(Entries from a data collection)
================
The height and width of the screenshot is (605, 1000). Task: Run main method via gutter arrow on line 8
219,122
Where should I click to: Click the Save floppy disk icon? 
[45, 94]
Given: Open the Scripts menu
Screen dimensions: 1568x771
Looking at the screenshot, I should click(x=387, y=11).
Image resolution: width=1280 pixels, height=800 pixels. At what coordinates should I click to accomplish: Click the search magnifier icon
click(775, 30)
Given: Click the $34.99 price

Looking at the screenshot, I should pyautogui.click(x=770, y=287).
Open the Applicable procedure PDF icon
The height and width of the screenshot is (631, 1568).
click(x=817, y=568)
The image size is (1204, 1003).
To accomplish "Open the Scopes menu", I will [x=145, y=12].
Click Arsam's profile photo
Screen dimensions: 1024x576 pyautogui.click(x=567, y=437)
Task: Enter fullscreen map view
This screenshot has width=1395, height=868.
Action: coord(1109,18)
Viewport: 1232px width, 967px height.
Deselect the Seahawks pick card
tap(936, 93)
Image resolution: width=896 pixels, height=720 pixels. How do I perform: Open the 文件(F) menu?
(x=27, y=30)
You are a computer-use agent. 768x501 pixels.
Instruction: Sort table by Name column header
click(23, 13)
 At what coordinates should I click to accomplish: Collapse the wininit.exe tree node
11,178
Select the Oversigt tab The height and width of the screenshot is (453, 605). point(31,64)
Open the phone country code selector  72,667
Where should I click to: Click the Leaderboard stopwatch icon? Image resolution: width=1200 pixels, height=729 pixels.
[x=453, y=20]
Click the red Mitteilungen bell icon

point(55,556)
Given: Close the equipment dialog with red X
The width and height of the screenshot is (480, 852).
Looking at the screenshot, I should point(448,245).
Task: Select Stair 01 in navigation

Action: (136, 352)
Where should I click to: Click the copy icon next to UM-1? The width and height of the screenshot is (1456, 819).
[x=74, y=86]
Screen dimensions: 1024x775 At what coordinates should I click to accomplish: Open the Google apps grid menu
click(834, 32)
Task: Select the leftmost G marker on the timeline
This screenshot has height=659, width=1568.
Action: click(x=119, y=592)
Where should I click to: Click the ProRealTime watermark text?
================
» **Stated exercise**: Copy out all the entries above, swapping "Where should I click to" for "Which spot should I click to" wherever it occurs and leaving everything else untouched.

» **Answer to this exercise**:
The height and width of the screenshot is (605, 1000). Task: Run main method via gutter arrow on line 8
219,122
Which spot should I click to: Click the Save floppy disk icon? 
[45, 94]
Given: Open the Scripts menu
Screen dimensions: 1568x771
Looking at the screenshot, I should click(x=387, y=11).
Image resolution: width=1280 pixels, height=800 pixels. At what coordinates should I click to accomplish: Click the search magnifier icon
click(775, 30)
Given: Click the $34.99 price

Looking at the screenshot, I should pyautogui.click(x=770, y=287).
Open the Applicable procedure PDF icon
The height and width of the screenshot is (631, 1568).
click(x=817, y=568)
The image size is (1204, 1003).
To accomplish "Open the Scopes menu", I will [x=145, y=12].
Click Arsam's profile photo
Screen dimensions: 1024x576 pyautogui.click(x=567, y=437)
Task: Enter fullscreen map view
This screenshot has width=1395, height=868.
Action: coord(1109,18)
Viewport: 1232px width, 967px height.
Deselect the Seahawks pick card
tap(936, 93)
Image resolution: width=896 pixels, height=720 pixels. How do I perform: Open the 文件(F) menu?
(x=27, y=30)
You are a computer-use agent. 768x501 pixels.
Instruction: Sort table by Name column header
click(23, 13)
 At what coordinates should I click to accomplish: Collapse the wininit.exe tree node
11,178
Select the Oversigt tab The height and width of the screenshot is (453, 605). point(31,64)
Open the phone country code selector  72,667
Which spot should I click to: Click the Leaderboard stopwatch icon? Image resolution: width=1200 pixels, height=729 pixels.
[x=453, y=20]
Click the red Mitteilungen bell icon

point(55,556)
Given: Close the equipment dialog with red X
The width and height of the screenshot is (480, 852).
Looking at the screenshot, I should point(448,245).
Task: Select Stair 01 in navigation

Action: (136, 352)
Which spot should I click to: Click the copy icon next to UM-1? The width and height of the screenshot is (1456, 819).
[x=74, y=86]
Screen dimensions: 1024x775 At what coordinates should I click to accomplish: Open the Google apps grid menu
click(834, 32)
Task: Select the leftmost G marker on the timeline
This screenshot has height=659, width=1568.
Action: click(x=119, y=592)
Which spot should I click to: Click the ProRealTime watermark text?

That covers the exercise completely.